O que dizer, então, de vereadores, deputados estaduais e federais, senadores, ministros, prefeitos, governadores e presidente da República, que fazem demagogia a torto e a direito, procurando agradar eleitores, utilizando muitas vezes verbas públicas para a divulgação de atos populistas? Não seria o caso também de essa regra atingir a todos eles? Por que não criar uma regra que exija o interregno de uma legislatura para que um parlamentar possa voltar a concorrer? E regra semelhante para cargos executivos.
Porém, além de não haver regras restringindo a reeleição, é possível que um parlamentar concorra a cargos eletivos quantas vezes quiser, tornando-se político profissional. É inegável que um deputado ou senador ou governador ou presidente em exercício do cargo tenha muito mais chances de se eleger do que um outro candidato que não tem verbas, gabinetes e a máquina pública na mão.

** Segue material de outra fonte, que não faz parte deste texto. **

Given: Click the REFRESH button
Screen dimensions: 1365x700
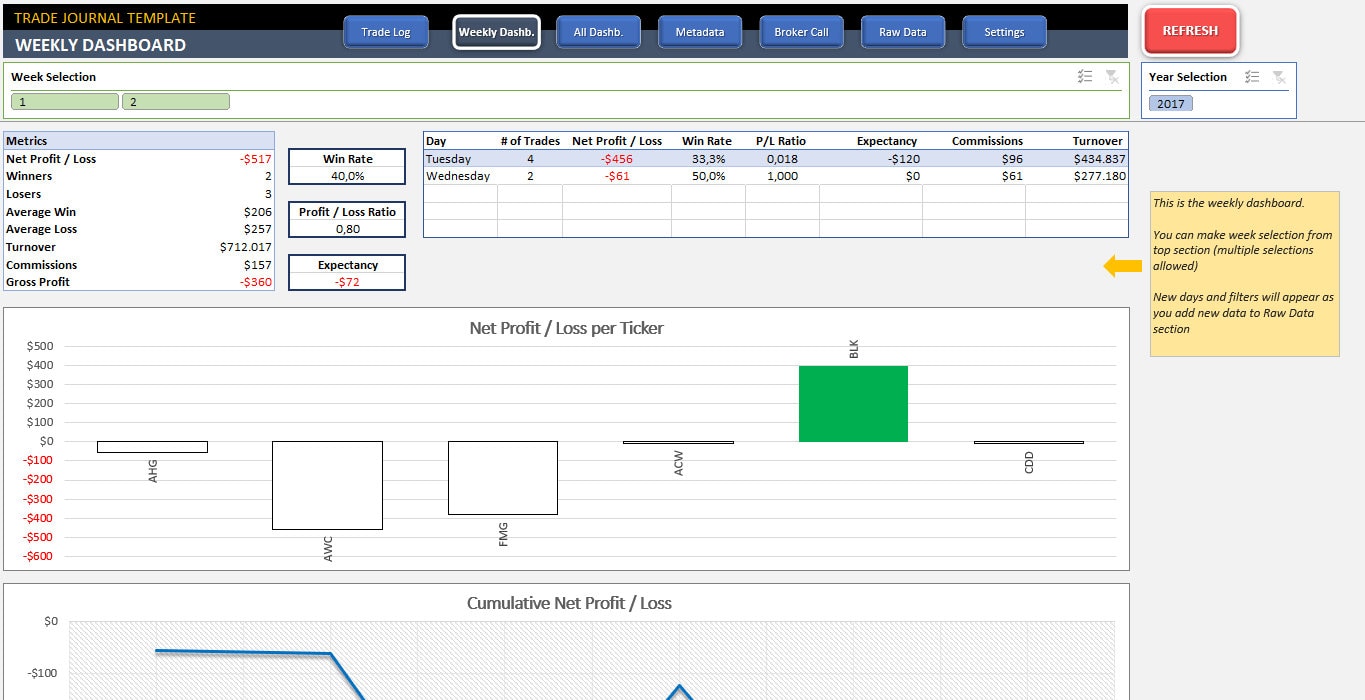Looking at the screenshot, I should point(1189,30).
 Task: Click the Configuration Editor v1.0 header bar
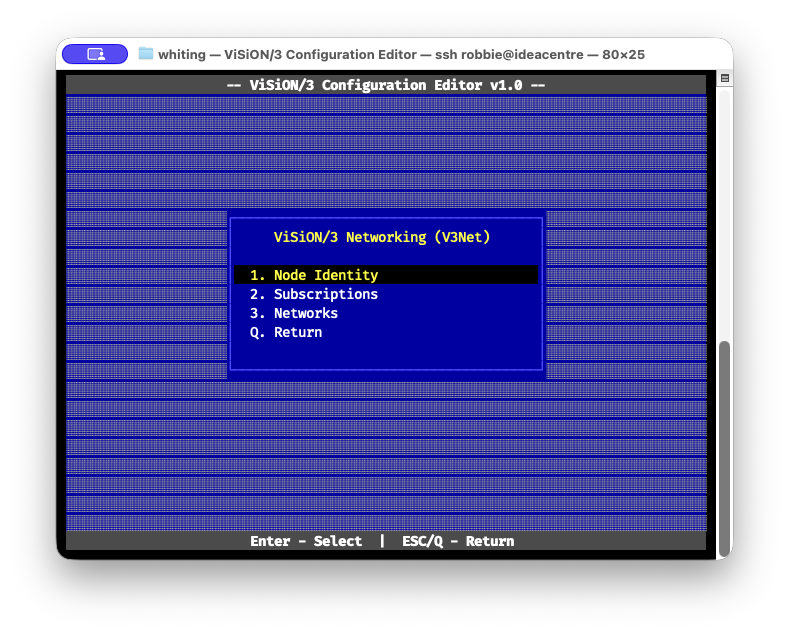[386, 85]
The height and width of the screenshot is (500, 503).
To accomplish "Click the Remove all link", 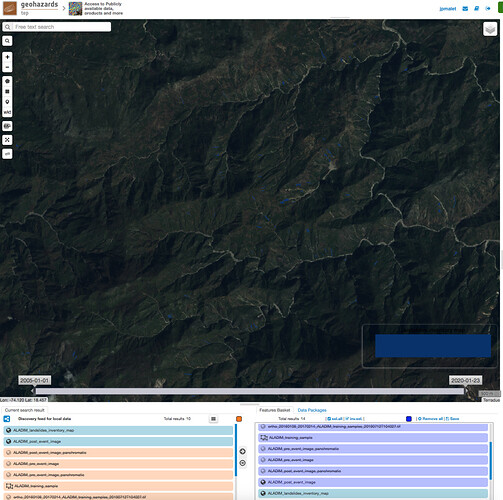I will [x=430, y=419].
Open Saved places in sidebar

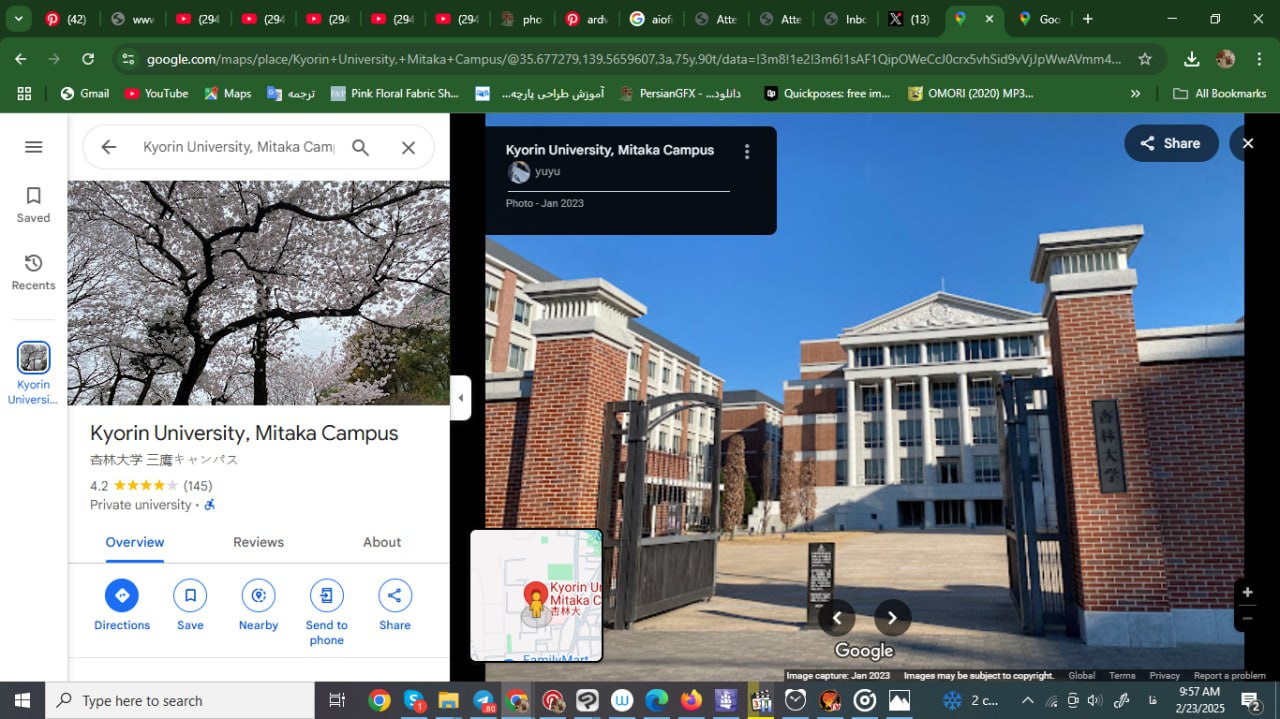pos(33,204)
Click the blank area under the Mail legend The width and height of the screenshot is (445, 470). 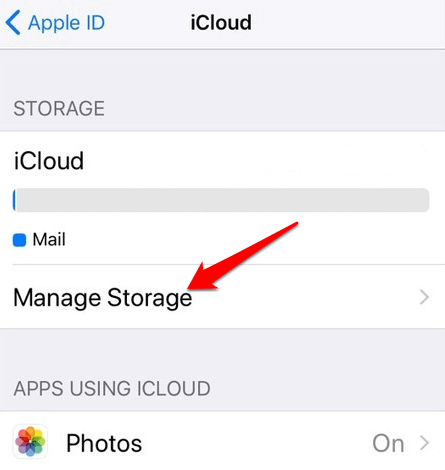[x=222, y=256]
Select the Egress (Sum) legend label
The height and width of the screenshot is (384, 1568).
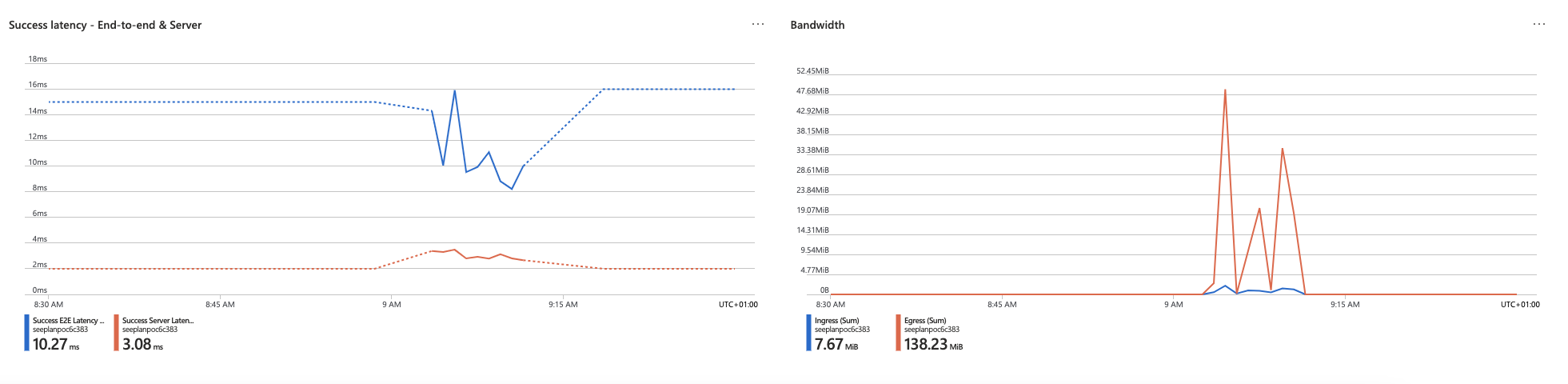point(925,321)
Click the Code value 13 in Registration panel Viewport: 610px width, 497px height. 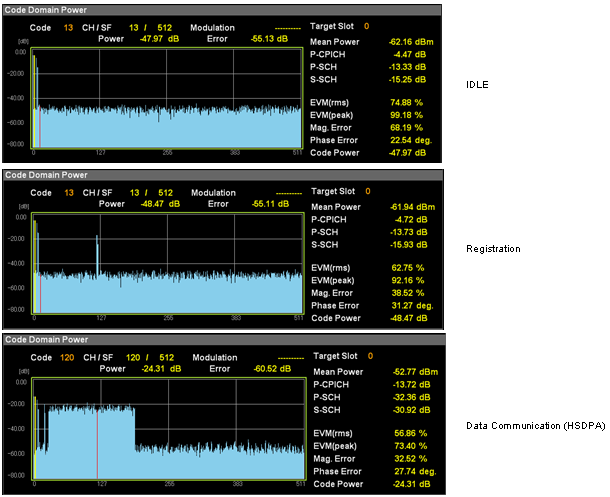(69, 193)
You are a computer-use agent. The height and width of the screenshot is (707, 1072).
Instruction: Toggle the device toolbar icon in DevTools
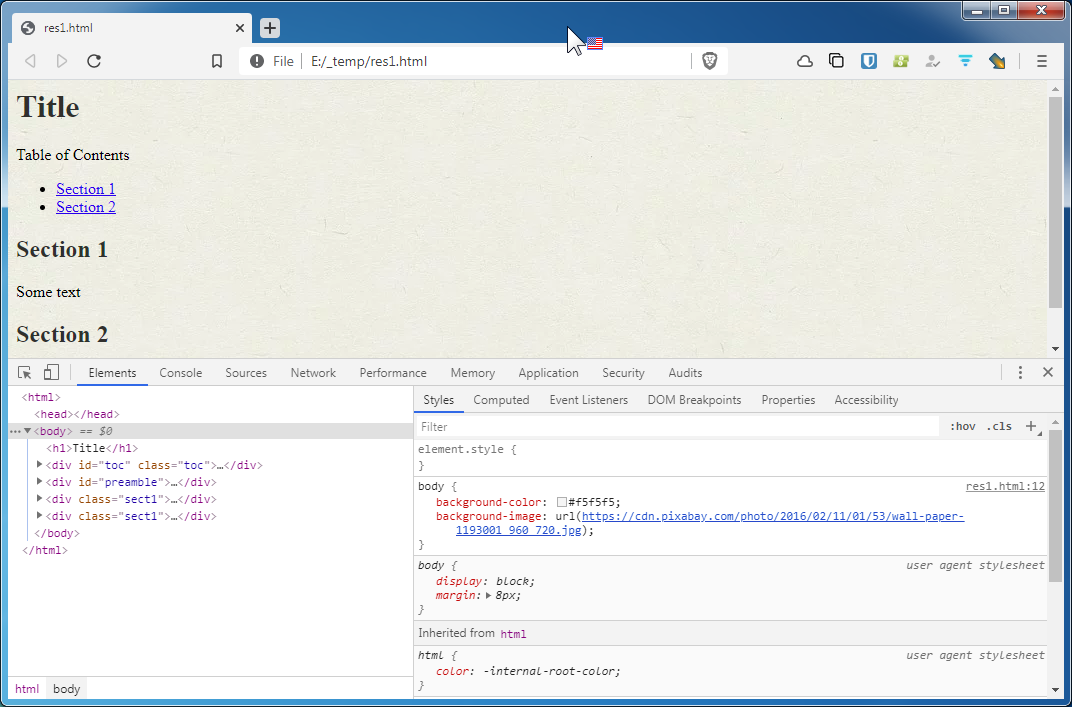[x=50, y=372]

Acho muito mais danoso à nossa democracia a reeleição para cargos executivos e legislativos do que a eleição de um membro da magistratura ou do Ministério Público que tenha se destacado pelo trabalho desenvolvido. Concordo que haja uma quarentena, mas bem menor do que essa que está sendo proposta, seis meses ou um ano creio que seja suficiente. Essa regra proposta por Toffoli, e aparentemente acatada pelo Legislativo, cheira mais a puxão de orelhas em Moro e procuradores lavajatistas, e funciona como uma baita reserva de mercado, pois, se isso passar, os políticos atuais terão muito menos concorrentes de peso para as próximas eleições. E, como não há regras ou limites para eles, poderão continuar a se perpetuar no poder.